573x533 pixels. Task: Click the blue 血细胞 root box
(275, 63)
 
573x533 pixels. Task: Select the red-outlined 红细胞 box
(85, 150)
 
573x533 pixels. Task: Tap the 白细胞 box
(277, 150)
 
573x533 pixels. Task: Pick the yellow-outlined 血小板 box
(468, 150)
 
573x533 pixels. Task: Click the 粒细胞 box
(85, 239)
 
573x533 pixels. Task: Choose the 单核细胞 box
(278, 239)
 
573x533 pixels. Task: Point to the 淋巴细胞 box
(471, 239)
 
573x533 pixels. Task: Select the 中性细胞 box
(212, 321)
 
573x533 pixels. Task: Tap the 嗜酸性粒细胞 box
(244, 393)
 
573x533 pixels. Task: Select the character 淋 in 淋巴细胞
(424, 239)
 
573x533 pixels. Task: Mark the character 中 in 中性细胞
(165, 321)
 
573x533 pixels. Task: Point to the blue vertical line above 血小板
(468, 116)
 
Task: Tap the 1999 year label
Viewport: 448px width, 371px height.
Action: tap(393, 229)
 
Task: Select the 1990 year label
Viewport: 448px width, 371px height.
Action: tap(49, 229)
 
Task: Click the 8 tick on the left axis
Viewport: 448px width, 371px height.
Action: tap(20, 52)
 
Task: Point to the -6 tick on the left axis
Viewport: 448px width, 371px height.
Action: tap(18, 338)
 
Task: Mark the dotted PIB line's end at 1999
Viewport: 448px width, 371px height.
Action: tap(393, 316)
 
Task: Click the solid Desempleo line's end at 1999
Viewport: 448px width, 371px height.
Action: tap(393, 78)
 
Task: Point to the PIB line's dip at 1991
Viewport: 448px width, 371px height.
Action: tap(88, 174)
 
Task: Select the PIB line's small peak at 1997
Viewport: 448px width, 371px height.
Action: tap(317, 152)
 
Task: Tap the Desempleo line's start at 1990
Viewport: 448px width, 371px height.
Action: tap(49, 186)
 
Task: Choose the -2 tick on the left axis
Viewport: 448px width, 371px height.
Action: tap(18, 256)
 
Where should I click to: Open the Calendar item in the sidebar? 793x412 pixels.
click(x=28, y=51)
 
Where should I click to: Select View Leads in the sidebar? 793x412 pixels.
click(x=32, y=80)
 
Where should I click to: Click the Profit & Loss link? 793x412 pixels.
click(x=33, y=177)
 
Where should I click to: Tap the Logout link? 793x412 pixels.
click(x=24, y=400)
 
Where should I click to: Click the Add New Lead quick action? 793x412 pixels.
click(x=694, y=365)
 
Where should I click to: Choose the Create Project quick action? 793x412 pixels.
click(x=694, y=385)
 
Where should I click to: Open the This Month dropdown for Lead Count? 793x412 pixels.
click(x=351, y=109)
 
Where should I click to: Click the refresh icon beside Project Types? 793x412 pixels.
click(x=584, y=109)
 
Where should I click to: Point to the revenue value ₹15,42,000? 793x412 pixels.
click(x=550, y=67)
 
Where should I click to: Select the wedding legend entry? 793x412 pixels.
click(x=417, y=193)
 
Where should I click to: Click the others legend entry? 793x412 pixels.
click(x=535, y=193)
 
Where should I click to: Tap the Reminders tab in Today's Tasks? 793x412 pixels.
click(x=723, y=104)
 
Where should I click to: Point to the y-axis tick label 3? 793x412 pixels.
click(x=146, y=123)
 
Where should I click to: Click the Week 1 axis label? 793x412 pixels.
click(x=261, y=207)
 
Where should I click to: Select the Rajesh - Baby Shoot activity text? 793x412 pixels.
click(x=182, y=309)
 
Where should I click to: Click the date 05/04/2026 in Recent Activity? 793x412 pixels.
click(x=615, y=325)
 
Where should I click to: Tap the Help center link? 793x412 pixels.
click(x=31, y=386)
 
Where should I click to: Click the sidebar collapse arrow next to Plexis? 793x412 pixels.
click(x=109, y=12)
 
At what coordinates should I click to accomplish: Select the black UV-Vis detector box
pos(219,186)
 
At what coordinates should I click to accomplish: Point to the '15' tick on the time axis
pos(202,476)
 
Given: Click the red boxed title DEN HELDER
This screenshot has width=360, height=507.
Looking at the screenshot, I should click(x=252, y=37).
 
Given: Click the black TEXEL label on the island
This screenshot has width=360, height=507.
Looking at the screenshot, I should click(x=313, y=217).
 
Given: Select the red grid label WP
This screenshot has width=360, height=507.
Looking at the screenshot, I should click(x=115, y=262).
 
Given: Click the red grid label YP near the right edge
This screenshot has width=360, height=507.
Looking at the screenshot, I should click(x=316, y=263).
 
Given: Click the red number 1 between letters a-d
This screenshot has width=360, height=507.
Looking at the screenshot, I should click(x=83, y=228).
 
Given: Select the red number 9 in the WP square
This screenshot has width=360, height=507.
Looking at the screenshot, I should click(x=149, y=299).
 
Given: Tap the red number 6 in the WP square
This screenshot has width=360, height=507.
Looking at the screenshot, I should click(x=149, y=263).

━━━

- [TASK DIRECTIONS] Copy all of the data above from the first line to the last without changing anything.

- [WRITTEN ANSWER]
573x533 pixels. Task: Click the blue 血细胞 root box
(275, 63)
 
573x533 pixels. Task: Select the red-outlined 红细胞 box
(85, 150)
 
573x533 pixels. Task: Tap the 白细胞 box
(277, 150)
 
573x533 pixels. Task: Pick the yellow-outlined 血小板 box
(468, 150)
 
573x533 pixels. Task: Click the 粒细胞 box
(85, 239)
 
573x533 pixels. Task: Choose the 单核细胞 box
(278, 239)
 
573x533 pixels. Task: Point to the 淋巴细胞 box
(471, 239)
 
573x533 pixels. Task: Select the 中性细胞 box
(212, 321)
 
573x533 pixels. Task: Tap the 嗜酸性粒细胞 box
(244, 393)
 
573x533 pixels. Task: Select the character 淋 in 淋巴细胞
(424, 239)
 
573x533 pixels. Task: Mark the character 中 in 中性细胞
(165, 321)
 
573x533 pixels. Task: Point to the blue vertical line above 血小板
(468, 116)
 
Task: Tap the 1999 year label
Viewport: 448px width, 371px height.
Action: tap(393, 229)
 
Task: Select the 1990 year label
Viewport: 448px width, 371px height.
Action: tap(49, 229)
 
Task: Click the 8 tick on the left axis
Viewport: 448px width, 371px height.
Action: tap(20, 52)
 
Task: Point to the -6 tick on the left axis
Viewport: 448px width, 371px height.
Action: tap(18, 338)
 
Task: Mark the dotted PIB line's end at 1999
Viewport: 448px width, 371px height.
Action: tap(393, 316)
 
Task: Click the solid Desempleo line's end at 1999
Viewport: 448px width, 371px height.
Action: tap(393, 78)
 
Task: Point to the PIB line's dip at 1991
Viewport: 448px width, 371px height.
Action: tap(88, 174)
 
Task: Select the PIB line's small peak at 1997
Viewport: 448px width, 371px height.
Action: tap(317, 152)
 
Task: Tap the Desempleo line's start at 1990
Viewport: 448px width, 371px height.
Action: tap(49, 186)
 
Task: Choose the -2 tick on the left axis
Viewport: 448px width, 371px height.
Action: tap(18, 256)
 
Where should I click to: Open the Calendar item in the sidebar? 793x412 pixels.
click(x=28, y=51)
 
Where should I click to: Select View Leads in the sidebar? 793x412 pixels.
click(x=32, y=80)
 
Where should I click to: Click the Profit & Loss link? 793x412 pixels.
click(x=33, y=177)
 
Where should I click to: Tap the Logout link? 793x412 pixels.
click(x=24, y=400)
 
Where should I click to: Click the Add New Lead quick action? 793x412 pixels.
click(x=694, y=365)
 
Where should I click to: Choose the Create Project quick action? 793x412 pixels.
click(x=694, y=385)
 
Where should I click to: Open the This Month dropdown for Lead Count? 793x412 pixels.
click(x=351, y=109)
 
Where should I click to: Click the refresh icon beside Project Types? 793x412 pixels.
click(x=584, y=109)
 
Where should I click to: Point to the revenue value ₹15,42,000? 793x412 pixels.
click(x=550, y=67)
 
Where should I click to: Select the wedding legend entry? 793x412 pixels.
click(x=417, y=193)
 
Where should I click to: Click the others legend entry? 793x412 pixels.
click(x=535, y=193)
 
Where should I click to: Tap the Reminders tab in Today's Tasks? 793x412 pixels.
click(x=723, y=104)
 
Where should I click to: Point to the y-axis tick label 3? 793x412 pixels.
click(x=146, y=123)
 
Where should I click to: Click the Week 1 axis label? 793x412 pixels.
click(x=261, y=207)
 
Where should I click to: Select the Rajesh - Baby Shoot activity text? 793x412 pixels.
click(x=182, y=309)
 
Where should I click to: Click the date 05/04/2026 in Recent Activity? 793x412 pixels.
click(x=615, y=325)
 
Where should I click to: Tap the Help center link? 793x412 pixels.
click(x=31, y=386)
 
Where should I click to: Click the sidebar collapse arrow next to Plexis? 793x412 pixels.
click(x=109, y=12)
 
At what coordinates should I click to accomplish: Select the black UV-Vis detector box
pos(219,186)
 
At what coordinates should I click to accomplish: Point to the '15' tick on the time axis
pos(202,476)
 
Given: Click the red boxed title DEN HELDER
This screenshot has width=360, height=507.
Looking at the screenshot, I should click(x=252, y=37).
 
Given: Click the black TEXEL label on the island
This screenshot has width=360, height=507.
Looking at the screenshot, I should click(x=313, y=217).
 
Given: Select the red grid label WP
This screenshot has width=360, height=507.
Looking at the screenshot, I should click(x=115, y=262).
 
Given: Click the red grid label YP near the right edge
This screenshot has width=360, height=507.
Looking at the screenshot, I should click(x=316, y=263).
 
Given: Click the red number 1 between letters a-d
This screenshot has width=360, height=507.
Looking at the screenshot, I should click(x=83, y=228).
 
Given: Select the red number 9 in the WP square
This screenshot has width=360, height=507.
Looking at the screenshot, I should click(x=149, y=299).
 
Given: Tap the red number 6 in the WP square
This screenshot has width=360, height=507.
Looking at the screenshot, I should click(x=149, y=263).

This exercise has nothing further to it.